The Allowlist Pattern

Instead of blocking bad inputs, explicitly define what is allowed.

## Allowed Operations

This skill may only perform the following operations:

1. Read files with extensions: .py, .js, .ts, .md, .json, .yaml
2. Write files to: ./output/, ./docs/, ./tests/
3. Call APIs: GitHub (read-only), npm (read-only)

Any operation not explicitly listed above is prohibited.

The Budget Pattern

Allocate resources in a budget that depletes with use.

## Resource Budget

Starting budget: 100 units

Costs:
- File read: 1 unit
- File write: 5 units
- API call: 10 units
- Complex analysis: 20 units

When budget reaches 10 units:
- Warn user about remaining capacity
- Prioritize essential operations
- Offer to stop and report progress

When budget reaches 0:
- Stop all operations
- Report what was completed
- Provide summary of remaining work

The Circuit Breaker Pattern

Stop operation when too many errors occur.

## Circuit Breaker

Track consecutive failures:
- After 3 failures: Enter cautious mode, slow down operations
- After 5 failures: Stop and diagnose
- After any success: Reset counter

In cautious mode:
- Add extra validation
- Double-check assumptions
- Reduce batch sizes
- Increase verbosity for debugging

The Audit Trail Pattern

Log decisions for review and accountability.

## Decision Logging

For each significant decision, record:

1. What was decided
2. Why (reasoning)
3. What alternatives existed
4. Confidence level
5. Timestamp

Format:
[TIMESTAMP] DECISION: {what} REASON: {why} CONFIDENCE: {level}

This log should be included in final output for transparency.

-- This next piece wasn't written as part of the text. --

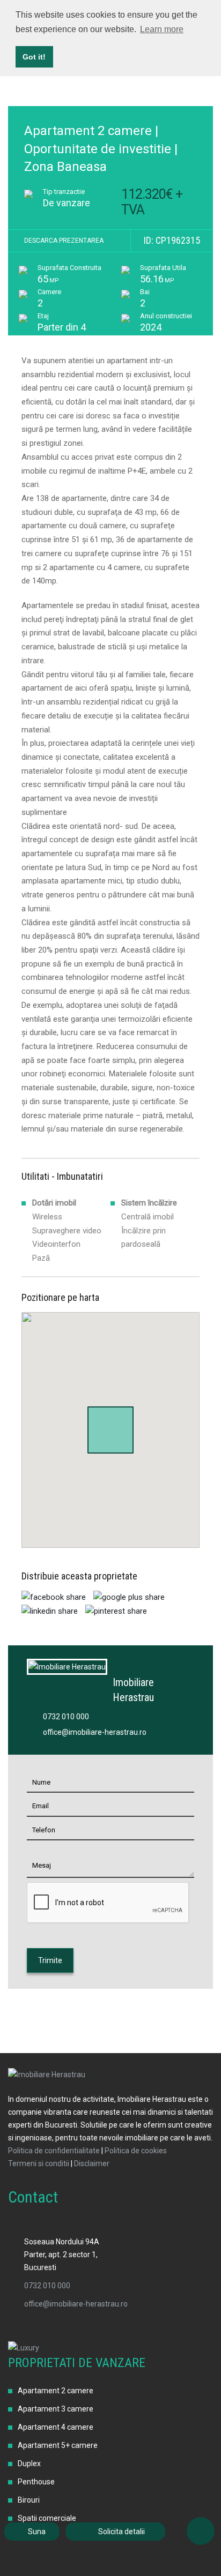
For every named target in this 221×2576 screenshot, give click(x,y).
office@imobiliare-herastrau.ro (94, 1732)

Guardrails for Different Skill Types

Different types of skills require different guardrail emphases.

Generation Skills

Skills that create content need strong output constraints.

## Generation Guardrails

- Define exact output format with schema
- Set strict length limits
- Specify content policies
- Require source attribution
- Validate generated code syntax
- Check for common generation errors (repetition, hallucination)

Analysis Skills

Skills that examine data need input protection.

## Analysis Guardrails

- Validate input format and size
- Set processing time limits
- Define scope boundaries clearly
- Protect sensitive information in output
- Handle malformed input gracefully
- Limit scope creep during analysis

Integration Skills

Skills that connect to external systems need robust safety measures.

## Integration Guardrails

- Whitelist allowed endpoints
- Validate all external data
- Set strict timeouts
- Implement retry limits
- Log all external calls
- Never pass credentials in URLs
- Sanitize data before sending

Modification Skills

Skills that change files or state need the most careful guardrails.

## Modification Guardrails

- Require explicit confirmation for changes
- Create backups before modifying
- Limit scope of changes per run
- Validate changes before applying
- Provide rollback instructions
- Never delete without confirmation
- Log all modifications with before/after

Conclusion

Guardrails and constraints are not limitations on your skills—they are features that make skills reliable, trustworthy, and production-ready. Well-designed guardrails:

Prevent accidents before they happen
Build trust with users who rely on consistent behavior
Enable automation by making skills predictable
Reduce support burden through clear error messages
Protect resources from runaway consumption

Start with conservative guardrails and loosen them as you gain confidence. It is always easier to relax constraints than to add them after something goes wrong.